__EXERCISE REQUIREMENTS__
According to the sermon below, what does John the Baptist say happens to every tree that does not bear good fruit?

__PASSAGE PROVIDED__
════════════════
In today’s Gospel, we are reminded of John the Baptist and his message to the world. His message is the way it is for us in Advent today. We need to remember that we are sinners, and Jesus came to take those sins away. We are reminded today that in this Advent season, we need to “Straighten Up.”
John was kind of the Prophet of Advent. We can give him that title. He is the prophet whom God the Father appointed to clear the way for Jesus’ coming. And believe me, he cleared the way. Nothing wishy-washy about John, and no tiptoeing around for him. He marched right in with no fear, no political correctness, and the like. He was not going to adjust his message for fear of offending someone. The area he preached, wherever that was, was not a “safe space.” He didn’t worry about anyone being “triggered.” He laid it on the line to all who heard him: “You brood of vipers!” Not many pastors that can get away with that today. “Even now the axe is laid to the root of the trees,” he announced. All the dead wood was to be cut out of the Lord’s forest. “Every tree, therefore, that does not bear good fruit is cut down and thrown into the fire” (v 9).
Now that’s a little unsettling if we have the ears to hear it. And it should be. For the sad truth is that more often than not, you and I don’t produce the good fruit our Lord expects. We simply don’t love God with all our heart and soul and strength, much less love our neighbors as ourselves. Despite our best efforts, there are those we have hurt and those we have failed to help. Our thoughts and desires are filled with sin. As Walter Cronkite used to say, “That’s the way it is.” The way of the Lord is the way of repentance, you see. That is, it calls for change. A change of mind and heart, which only God can work within us by the power of His Holy Spirit.
That’s what we need this Advent season: a change so that we can straighten up, straighten up our hearts and lives. We need to clean out our messed-up hearts so cluttered with sin and clear out our lives, littered with shame and guilt so that they might be filled to overflowing with the life of Jesus Christ instead.
════════════════
__DATASET EXCERPT__
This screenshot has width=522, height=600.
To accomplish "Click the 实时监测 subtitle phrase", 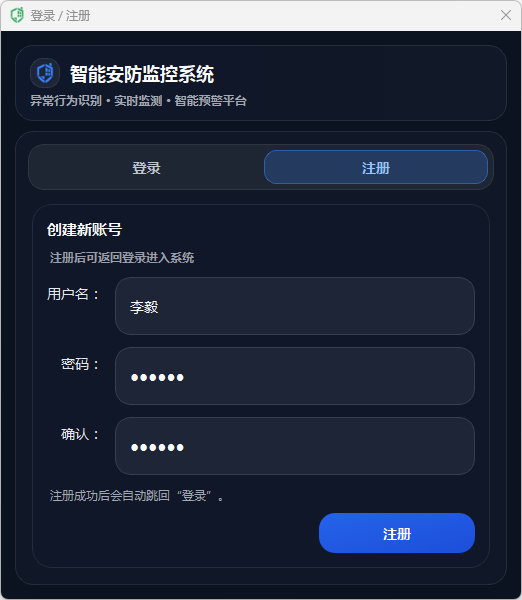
════════════════
__OUTPUT BELOW__
It is cut down and thrown into the fire.